Exercise materials.
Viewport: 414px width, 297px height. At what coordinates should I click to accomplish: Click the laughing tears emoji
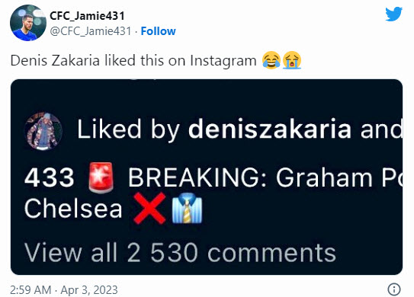coord(271,60)
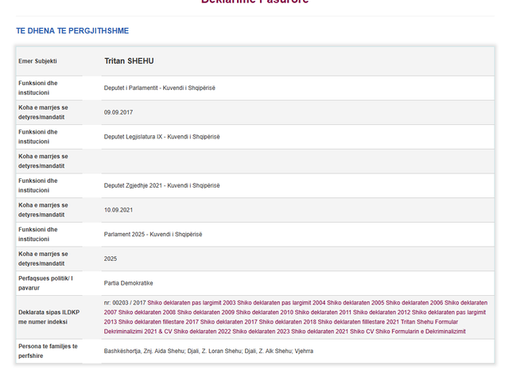Image resolution: width=509 pixels, height=377 pixels.
Task: Open Shiko deklaraten pas largimit 2003 link
Action: 192,303
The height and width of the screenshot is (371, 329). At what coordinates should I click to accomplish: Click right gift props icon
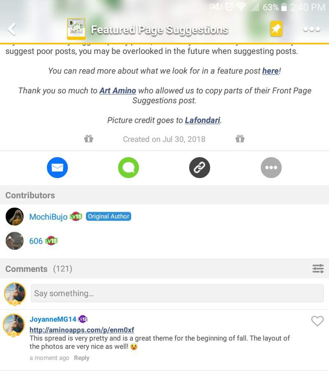pos(240,139)
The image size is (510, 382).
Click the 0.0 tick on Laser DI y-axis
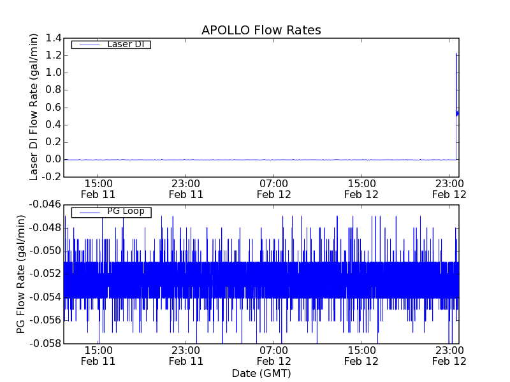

Exercise prompt. In your answer, repeat all the entries exactly, but leave out the pictures.

Your response.
Viewport: 414px width, 297px height. At what coordinates should I click to accomplish: Click the laughing tears emoji
coord(271,60)
Image resolution: width=509 pixels, height=377 pixels.
Task: Open Shiko deklaraten pas largimit 2003 link
Action: 192,303
The height and width of the screenshot is (371, 329). At what coordinates should I click to accomplish: Click right gift props icon
pos(240,139)
The image size is (510, 382).
Click the 0.0 tick on Laser DI y-axis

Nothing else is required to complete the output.